*** EXTRACTED MATERIAL Section Begins ***

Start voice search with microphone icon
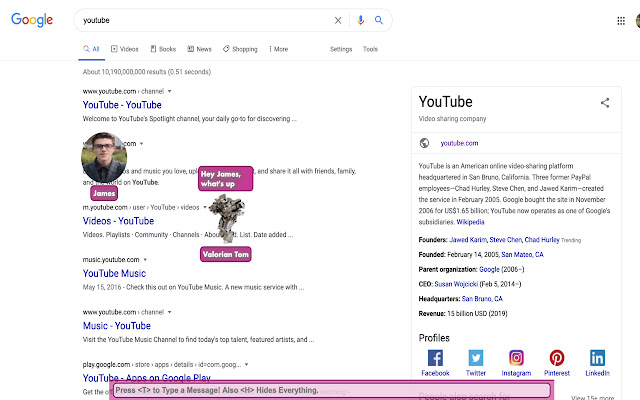This screenshot has width=640, height=400. coord(360,20)
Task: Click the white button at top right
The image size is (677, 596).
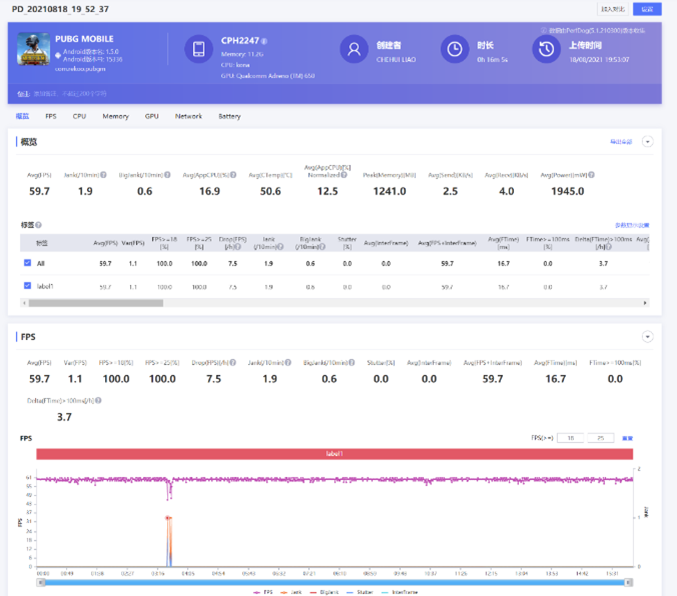Action: click(x=613, y=9)
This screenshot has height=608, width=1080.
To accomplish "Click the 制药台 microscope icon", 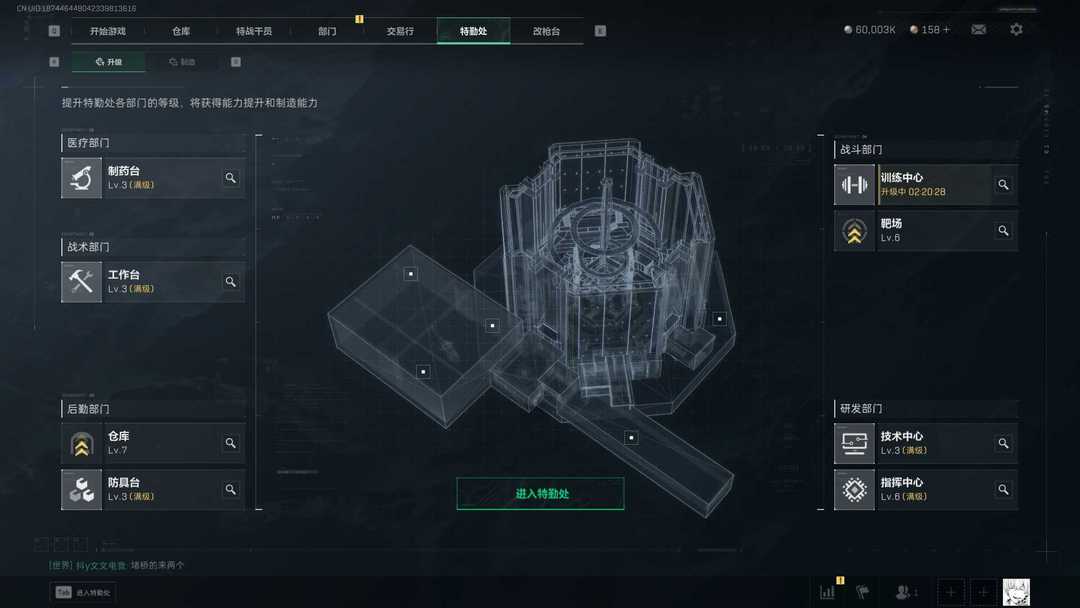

*** EXTRACTED MATERIAL Section Ends ***

### [INSTRUCTIONS TO FOLLOW]
Take the line that holds "This screenshot has height=608, width=1080." as the start and the last line of the data as the end. Copy only those lines exactly, both ends included, except the pictures.

### [ANSWER FOR THE TASK]
This screenshot has height=608, width=1080.
To accomplish "Click the 制药台 microscope icon", 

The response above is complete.